Advantageous Effect of the Invention
[0019] According to the present invention, it is possible to
prepare the prediction model relating to the target domain even in
a case where the target data are not obtained.
BRIEF DESCRIPTION OF THE DRAWINGS
[0020] FIG. 1 is a view for illustrating an example of carrying out
domain adaptation using two domain data;
[0021] FIG. 2 is a block diagram for illustrating a hardware
configuration of a prediction model preparation device 100
according to a first example embodiment of the present
invention;
[0022] FIG. 3 is a block diagram for illustrating a configuration
of a data conversion device 200 according to a second example
embodiment of the present invention; and
[0023] FIG. 4 is a flow chart for illustrating a flow of operation
of a conversion parameter calculation unit illustrated in FIG.
3.
DESCRIPTION OF EMBODIMENTS
[0024] In order to facilitate an understanding of the present
invention, a summary of assumptions and effects in the present
invention will be described.
[0025] In respective example embodiments of the present invention,
it is assumed that, for a target domain, target data are not
obtained but information (e.g. a probability distribution) about
attribute information (e.g. a photography angle, a lighting
condition, and so on) is obtained. In the respective example
embodiments, the attribute information is information (e.g. a
value) relating to a factor for a difference between data that is
caused by a difference in domain. For instance, as the attribute
information, information (e.g. the photography angle, the lighting
condition, and so on) relating to a data acquisition condition and
attributes of a recognition target itself (e.g. in an example of a
face image, sex, race, age, or the like) are supposed. That is, in
the respective example embodiments, it is assumed that a difference
in distribution of data between the domains is associated with a
difference in distribution of the attribute information between the
domains. For instance, in an example where the photography angle is
the attribute information, information that a photography angle in
a source domain is different from a photography angle in the target
domain and this difference becomes a cause of a difference in
distribution of data between the domains is assumed to be
acquired.
[0026] In the following description, processing in a prediction
model preparation device and so on will be described using the term
`distribution` for convenience of the description. However, the
distribution may not always be a mathematical probability
distribution, and it is sufficient that information indicative of
the attributes in the domains are associated with data of the
domains in question in a case where the attributes are the
information in question. In addition, the distribution may be data
indicative of association which is calculated based on the
associated data. For instance, in a case where the attribute is the
lighting condition, the distribution may indicate the association
that brightness in data (e.g. an image) increases as lighting
becomes bright. For example, in the distribution, the association
in question may be indicated using a conditional probability, as
exemplified in FIG. 4.
[0027] In the case where the target data are not obtained, it is
impossible to estimate a distribution of the target data.

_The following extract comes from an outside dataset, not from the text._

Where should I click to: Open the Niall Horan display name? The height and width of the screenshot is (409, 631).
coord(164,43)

Therefore, it is impossible to directly match the distribution of
source data and the distribution of target data between the
domains. That is, it is impossible to adopt the method of the
above-mentioned Patent Literature 1. However, in each example
embodiment, attribute information is newly introduced and a
distribution of the target data is estimated through the attribute
information. That is, in the present invention, a two-step
estimation comprising estimation of an attribute distribution in
each datum and estimation of a domain distribution in each
attribute is carried out and respective estimated results are
integrated. Thereby, it is possible to indirectly estimate the
domain distribution in each datum, namely, a degree of mismatch in
generation probability for a certain datum between the domains and
to calculate a conversion parameter so as to correct the mismatch.

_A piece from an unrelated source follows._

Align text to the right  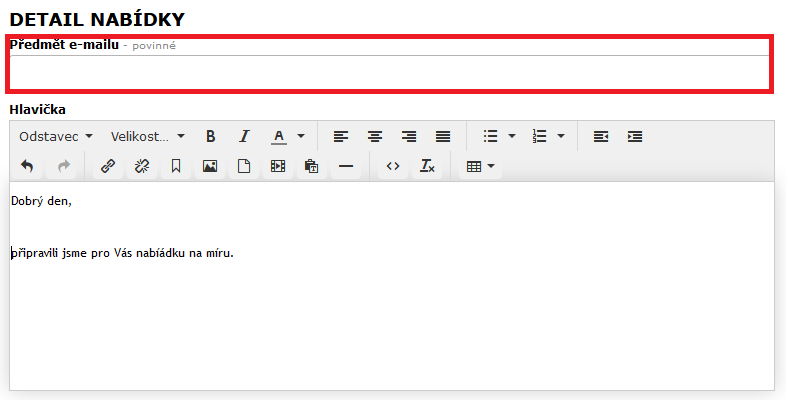coord(409,136)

In addition, in the present invention, a distribution of the source
data is taken into account and, generally, the source data having
the same attribute are differently weighted. It is therefore
possible to efficiently adapt data compared with a method of
weighting the source data using the attribute information only.
[0028] Now, example embodiments of the present invention will be
described in detail with reference to the drawings.
[0029] FIG. 2 is a block diagram for illustrating a hardware
configuration of a prediction model preparation device 100
according to a first example embodiment of the present invention.
The illustrated prediction model preparation device 100 comprises a
data processing device 10 which operates by program control and a
storage device 20 for storing a program 21 and data which will
later be described.
[0030] The prediction model preparation device 100 is connected to
an input device 30 for inputting the data and to an output device
40 for outputting the data.
[0031] The illustrated prediction model preparation device 100 is a
device for preparing a prediction model relating to the target
domain based on data of the source domain (source data), a first
distribution of attribute information of the source domain, and a
second distribution of attribute information of the target domain,
as will be described later.
[0032] The input device 30 comprises, for example, a keyboard, a
mouse, and so on. The output device 40 comprises a display device
such as a LCD (Liquid Crystal Display) or a PDP (Plasma Display
Panel), and a printer. The output device 40 has a function of
displaying a variety of information such as an operation menu and
of printing a final result in response to instructions from the
data processing device 10.
[0033] The storage device 20 comprises a hard disk or a memory such
as a ROM (read only memory) and a RAM (random access memory). The
storage device 20 has a function of storing the program 21 and
processing information (which will later be described) required for
a variety of processing in the data processing device 10.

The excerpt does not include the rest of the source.